(Beginning of Passage for review)
They're doing all they can.
SOMEONE has to create the CO2 for the Norwegians to bury (/sarcasm)
Eikka
5 / 5 (2) May 08, 2012
They have to. A great deal of the Norwegian economy is based on their North Sea oil and gas trade, so they need to figure out ways to make money in the future when the oil eventually runs out. They're already 20 years past peak production.

But Norway has another added advantange: a large mountain range travelling the entire lenght of the country, giving it massive hydropower reserves and cheap clean energy to run the CO2 capturing technology that they're developing. They're also employing ways to extract energy through osmosis pressure from mixing river water with sea water. Because of the large hydro reserves, they can also absorb massive amounts of cheap wind power from Denmark that comes as excess in their grid.

So, cheap energy enables large scale CO2 capture, which turns into national income under EU's emission trading policies when everyone else seeks a way to decrease their net emissions without access to such energy sources.

Makes sense to me.

antialias_physorg
5 / 5 (3) May 08, 2012
so they need to figure out ways to make money in the future when the oil eventually runs out.

Lucky for them they have already done that (by taking their income surplus and investing heavily in other countries).
Norway is sitting on a fund that is 140 percent of GDP (second only to Abu Dhabi). They own roughly 1 percent of all officialy traded shares worldwide.

They are also in a unique position to be able to store vast quantities of energy (by simply closing off a fjord or two) - though last time they voted on that idea it was denied.
(End of Passage for review)
(Beginning of Recorded data)
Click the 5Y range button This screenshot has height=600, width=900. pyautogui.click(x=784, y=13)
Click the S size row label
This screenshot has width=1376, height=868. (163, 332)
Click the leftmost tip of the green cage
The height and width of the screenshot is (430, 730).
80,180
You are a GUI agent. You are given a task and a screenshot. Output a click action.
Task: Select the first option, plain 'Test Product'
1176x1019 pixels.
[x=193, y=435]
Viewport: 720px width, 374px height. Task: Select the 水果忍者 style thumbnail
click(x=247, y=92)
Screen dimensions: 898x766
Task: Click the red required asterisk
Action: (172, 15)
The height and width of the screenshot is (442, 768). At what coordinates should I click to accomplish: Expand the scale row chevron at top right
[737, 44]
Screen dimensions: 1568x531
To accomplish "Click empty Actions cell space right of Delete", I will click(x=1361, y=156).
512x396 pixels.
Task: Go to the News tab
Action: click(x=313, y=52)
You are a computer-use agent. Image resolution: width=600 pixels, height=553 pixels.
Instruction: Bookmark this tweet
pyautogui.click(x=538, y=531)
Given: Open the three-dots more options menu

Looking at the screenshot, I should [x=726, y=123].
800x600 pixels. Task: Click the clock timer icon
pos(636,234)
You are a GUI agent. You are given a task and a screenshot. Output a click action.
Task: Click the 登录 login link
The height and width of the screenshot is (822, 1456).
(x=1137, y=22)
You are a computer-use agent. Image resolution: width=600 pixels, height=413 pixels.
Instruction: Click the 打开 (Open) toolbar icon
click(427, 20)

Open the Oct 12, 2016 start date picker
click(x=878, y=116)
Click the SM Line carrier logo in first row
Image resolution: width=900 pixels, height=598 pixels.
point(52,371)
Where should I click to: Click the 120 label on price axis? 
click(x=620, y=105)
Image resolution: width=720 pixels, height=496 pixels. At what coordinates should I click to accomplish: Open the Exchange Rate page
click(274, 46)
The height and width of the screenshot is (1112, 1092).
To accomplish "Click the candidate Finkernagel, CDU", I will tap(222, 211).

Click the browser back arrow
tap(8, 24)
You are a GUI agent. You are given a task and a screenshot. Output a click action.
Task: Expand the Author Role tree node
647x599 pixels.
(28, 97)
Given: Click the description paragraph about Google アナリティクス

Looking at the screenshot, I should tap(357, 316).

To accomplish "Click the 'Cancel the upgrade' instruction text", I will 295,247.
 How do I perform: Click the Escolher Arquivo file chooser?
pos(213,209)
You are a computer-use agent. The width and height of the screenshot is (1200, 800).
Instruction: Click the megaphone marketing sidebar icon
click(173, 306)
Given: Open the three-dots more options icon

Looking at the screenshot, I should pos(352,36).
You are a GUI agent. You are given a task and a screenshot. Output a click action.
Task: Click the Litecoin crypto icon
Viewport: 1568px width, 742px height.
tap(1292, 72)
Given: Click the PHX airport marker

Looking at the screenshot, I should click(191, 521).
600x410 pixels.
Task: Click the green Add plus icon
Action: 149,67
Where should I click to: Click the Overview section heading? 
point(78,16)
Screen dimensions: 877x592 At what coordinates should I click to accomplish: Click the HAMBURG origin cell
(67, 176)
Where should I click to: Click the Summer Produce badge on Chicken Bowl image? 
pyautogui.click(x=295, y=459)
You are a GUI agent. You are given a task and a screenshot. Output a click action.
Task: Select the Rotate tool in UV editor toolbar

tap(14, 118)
(End of Recorded data)
Work order 1:
In the comment thread about Norway's energy, how large is Norway's fund compared with its GDP?
Work order 2:
Repeat the part of the comment thread about Norway's energy from "Makes sense to" up to and including "traded shares worldwide.".

Answer section 1:
140 percent of GDP

Answer section 2:
Makes sense to me.

antialias_physorg
5 / 5 (3) May 08, 2012
so they need to figure out ways to make money in the future when the oil eventually runs out.

Lucky for them they have already done that (by taking their income surplus and investing heavily in other countries).
Norway is sitting on a fund that is 140 percent of GDP (second only to Abu Dhabi). They own roughly 1 percent of all officialy traded shares worldwide.